→ Complete the following:
A – Answer these from the Stickell biography:
(i) In what town and state was Stickell born?
(ii) What two British awards did he receive for his heavy bomber missions over Germany?
(iii) On what date did he complete training at Corpus Christi?
B – Carry on the Stickell biography past its last sentence, about his assignment to Bombing Squadron 108.

→ Passage shown:
....

American aviator (1913–1943)

John Harlan Stickell (July 31, 1913 - December 19, 1943) was an American aviator in the Royal Canadian Air Force and United States Navy during World War II.

==Biography==
Stickell was born in Gilson, Illinois, on July 31, 1913. He attended Bradley Polytechnic Institute for nearly two years before joining the Royal Canadian Air Force. Before the United States' entry into World War II, he served with the Path Finding Force in England and received both the British Distinguished Flying Cross (gazetted 6 November 1942) and the Distinguished Service Order (gazetted 11 June 1943) for his outstanding service in heavy bomber missions over Germany.

He accepted an appointment as a lieutenant in the United States Naval Reserve, to date from March 29, 1943, and reported to Naval Forces, Europe, for active duty and transportation to the United States. Lt. Stickell was attached to the Bureau of Aeronautics from early April until late May, and then assigned to the Naval Air Training Center at Corpus Christi, Tex., for indoctrination in naval aircraft. He completed training on August 5 and, on the 19th, he reported to the Pacific Fleet Air Wing for duty. He was assigned to Bombing Squadron 108 (VB-108), based on Nukufetau Airfield in the Ellice Islands.

....

→ Available data:
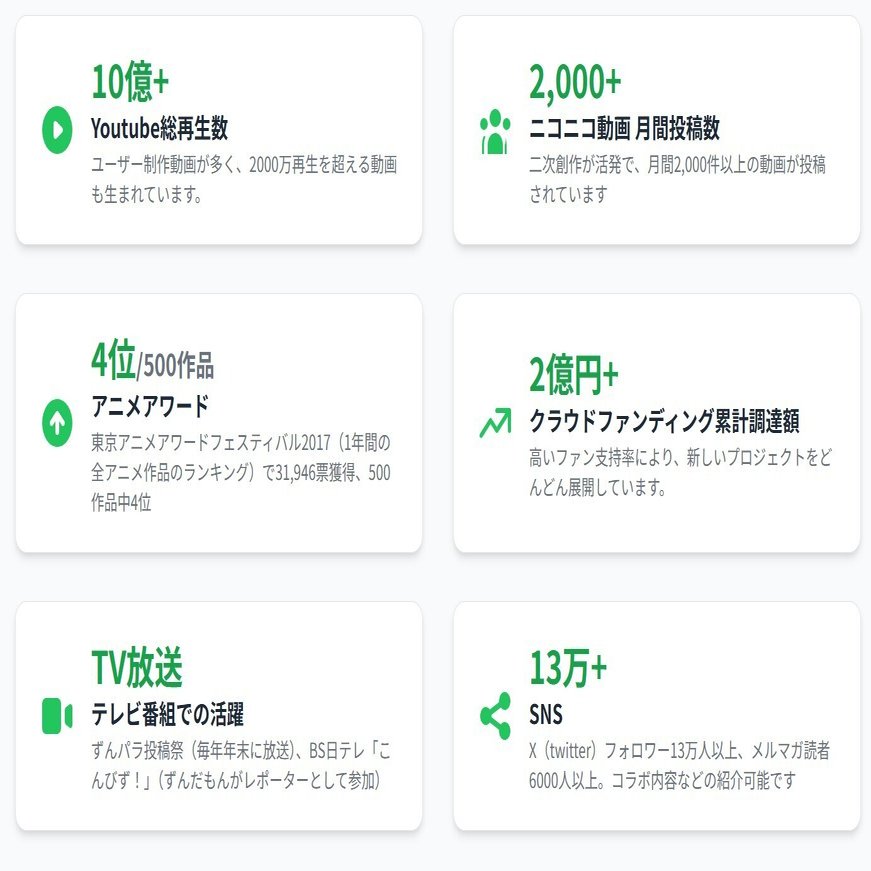Image resolution: width=871 pixels, height=871 pixels.
Task: Click the people icon beside ニコニコ動画
Action: [494, 130]
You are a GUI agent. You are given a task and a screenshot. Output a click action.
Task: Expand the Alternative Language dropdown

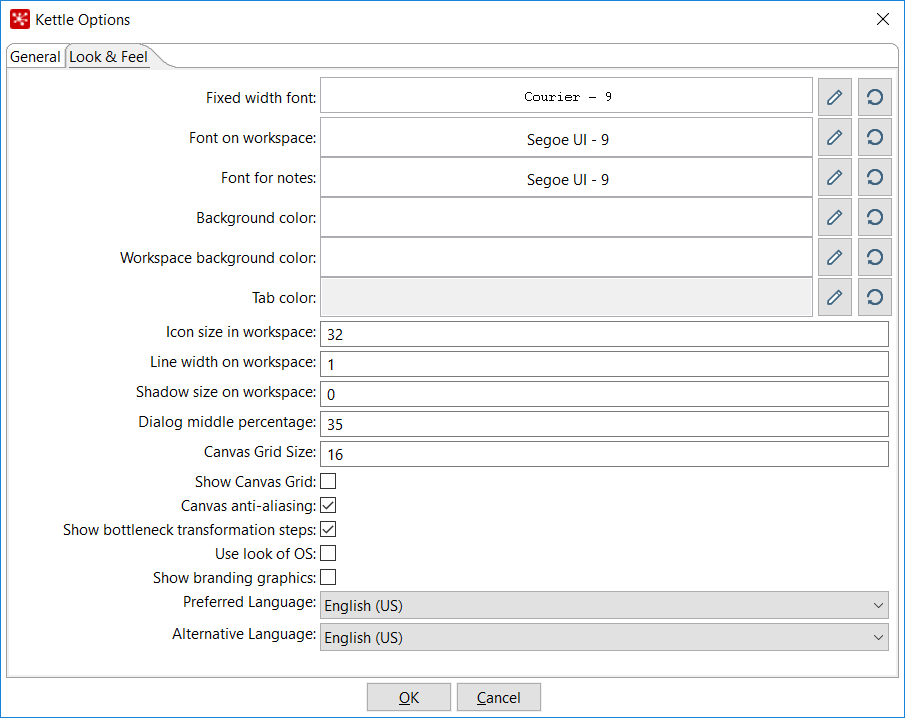pos(603,637)
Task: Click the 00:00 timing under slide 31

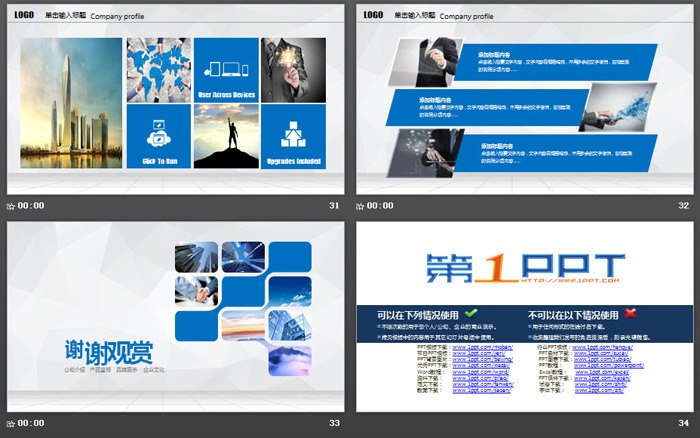Action: pyautogui.click(x=31, y=206)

....

→ Responses for each task:
A –
(i) Gilson, Illinois
(ii) The British Distinguished Flying Cross and the Distinguished Service Order
(iii) August 5

B –
During his combat service, Lt. Stickell conducted search and reconnaissance missions during the Gilberts-Marshalls campaign. His skill and ability contributed to the destruction of three enemy planes, the sinking of an enemy boat and possibly of a cargo vessel. For the two actions in which these events occurred, Lt. Stickell was awarded the Distinguished Flying Cross and the Air Medal.

Lt. Stickell volunteered for a hazardous, two-plane bombing strike on December 13, 1943, against an underground oil storage tank located on Jabor at Jaluit Atoll in the Marshall Islands. Seriously wounded by antiaircraft fire during the tree-top level approach, Lt. Stickell ignored his wounds and steadfastly carried on with his mission. His plane scored a direct hit on the target; but upon commencing the return flight, he was forced to relinquish control of the plane to his copilot. Preferring to risk his own life and well-being rather than that of his crew, Lt. Stickell ordered his co-pilot to pass up the dangerously-narrow airstrip at Tarawa and head for a wider and safer field over 400 mi away, significantly delaying treatment of his wounds. Lt. Stickell died of those wounds six days later. For his gallantry and selfless sacrifice, he was posthumously awarded the Navy Cross.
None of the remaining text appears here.